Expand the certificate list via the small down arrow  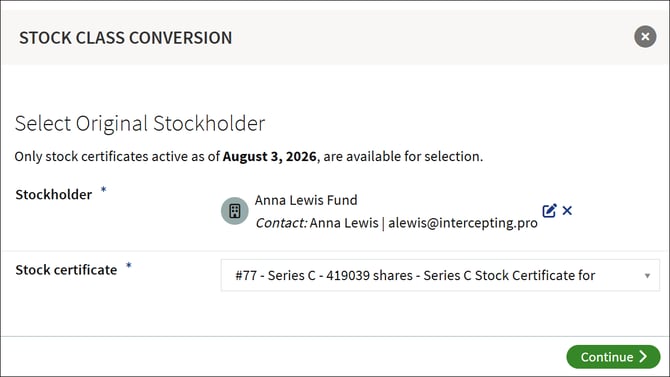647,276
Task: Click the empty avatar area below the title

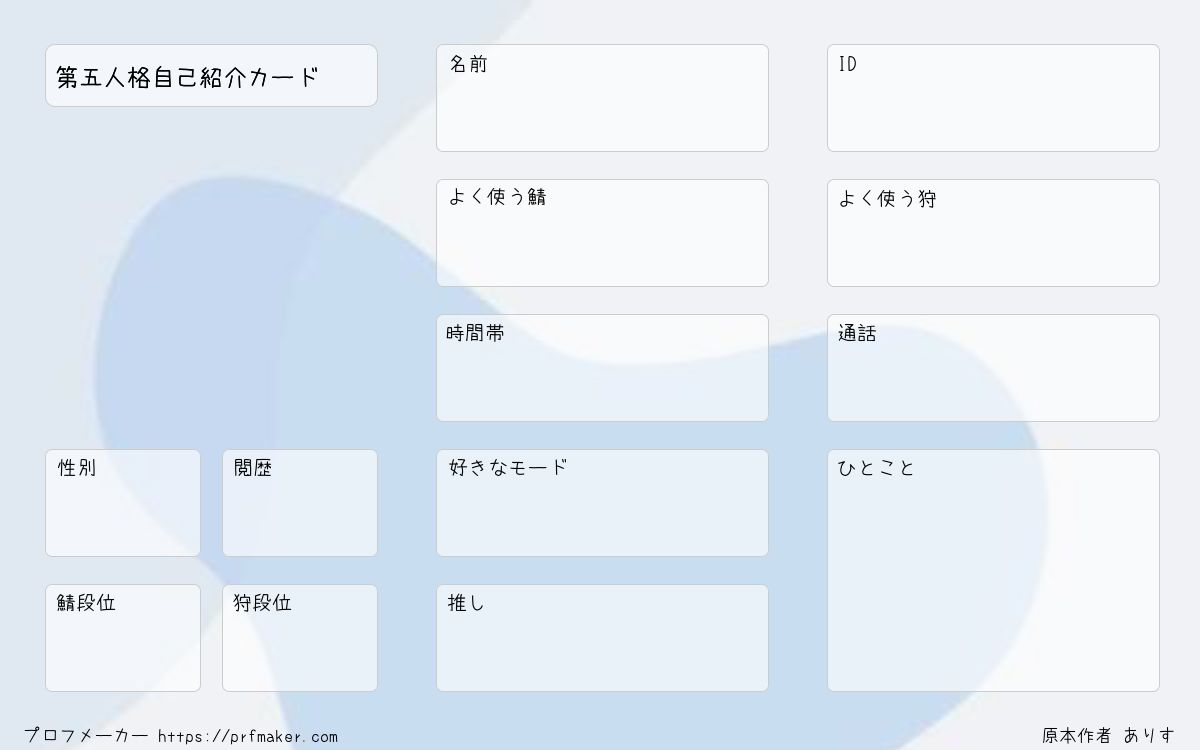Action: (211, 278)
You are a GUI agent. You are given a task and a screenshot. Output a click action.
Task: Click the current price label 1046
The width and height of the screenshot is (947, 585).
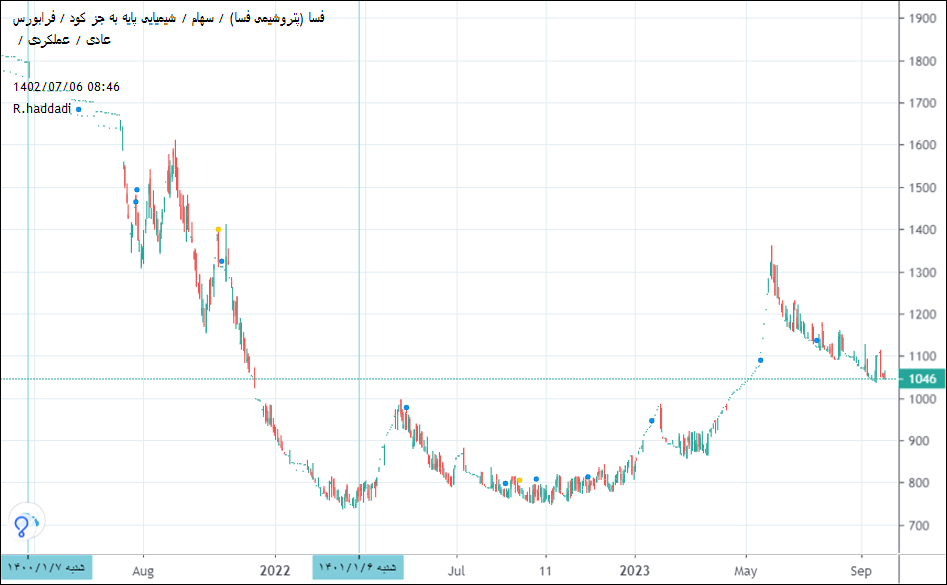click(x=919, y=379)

════════════════

▸ About this task: In the records, the line containing "Task: Click the empty" starts the span and the final line ends it. Output exactly that span, both ends included, with no pictures and nothing else.

▸ Task result:
Task: Click the empty avatar area below the title

Action: (211, 278)
You are a GUI agent. You are given a task and a screenshot. Output a click action.
Task: Click the current price label 1046
The width and height of the screenshot is (947, 585).
click(x=919, y=379)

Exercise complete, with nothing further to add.